# Life Jackets!!



## mommyto3GSD (Jun 18, 2016)

So, we're planning on taking the pups out on the water in a couple of weeks so we got them lifejackets... you know, safety first! Well, Athena looks like we just told her she has to wear it for the rest of her life... I think she's planning our demise! Hahahaha!!!


----------



## Daisy&Lucky's Mom (Apr 24, 2011)

Athena shows her feelings. That look says it all. Your other GSD is like OK this is good. They look ready to go. Did she start smiling when you took it off or is still planning?


----------



## Magwart (Jul 8, 2012)

Once they start associating the life jackets with swimming and outdoor fun, they'll probably go bonkers when they see them.


----------



## mommyto3GSD (Jun 18, 2016)

▬▬▬▬▬▬▬▬▬▬

Do this:
Pick up the forum thread about the dogs' life jackets where it stops and continue it.

Supplied material:

▬▬▬▬▬▬▬▬▬▬

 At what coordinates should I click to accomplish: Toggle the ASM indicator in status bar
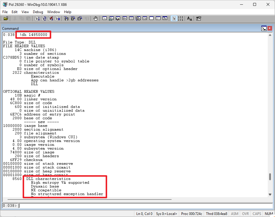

▬▬▬▬▬▬▬▬▬▬

Answer to the task:
As soon as I took it off she was happy again! Zeus couldn't care less what he's wearing as long as I'm happy with him


----------



## Jenny720 (Nov 21, 2014)

No fun wearing life jackets in the house lol! Yes I agree she will forget all about the life jacket wants her nose gets a hint of the smell of salt water'!


----------



## Aly (May 26, 2011)

It's not pink enough...


----------



## maxtmill (Dec 28, 2010)

Oh my goodness -that face is hilarious!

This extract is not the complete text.